You need to understand this in your bones: you are unquestionably safer staying trapped than you are breaking free of it. To bust out of your trap, you need to take risks; you need to risk failure, humiliation, shame, rejection, or being wrong.  Being unstoppable means accepting those risks.

Responsibility

Responsibility is often confused with blame, guilt, or fault. It’s none of those things. Responsibility is the ability to respond. It is power; it is the power to make things happen in your life. When you don’t take responsibility for the results you get in your life, you are giving up power. It is as if you were surrendering.

If you think your boss is responsible for you not being promoted; or that your spouse is responsible for the mess in the house; or that the rain ruined your picnic—you have given your power to other people or events. It’s a tautology, but let me say it anyway: If you give away your power—you are left powerless. If you are powerless, you are at the mercy of other people and other forces. Good luck having your life work out.

If you are feeling trapped, it is likely that you are not taking full responsibility for your life. Listen to your explanation for why you’re trapped: I am trapped by my family, trapped by my finances, trapped by my job or my boss or my nasty co-workers. In each of those complaints, you have made someone else responsible for what is happening to you.

Consider that you have trapped yourself by making others responsible for you; by giving up your power.

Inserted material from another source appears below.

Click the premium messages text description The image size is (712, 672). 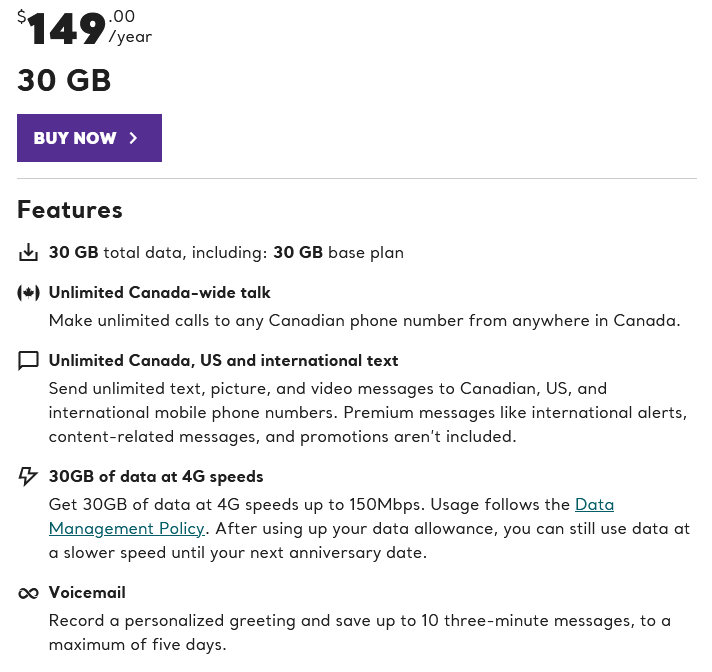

Take 100% responsibility for your life. What do you need to do to get that promotion? What do you need to do to clean the house? If it rains, you can shake your fist at the sky—or you can sing.

Baby steps

This is simple—start small and work up. Or, go as far as you can and then take one step further.

Springing the trap

Understand that your trap is self-made and that it’s you who must do the work to break free of it. You must get related to reality, become unstoppable, take risks despite your fear, assume full responsibility for your life, and take it one step at a time.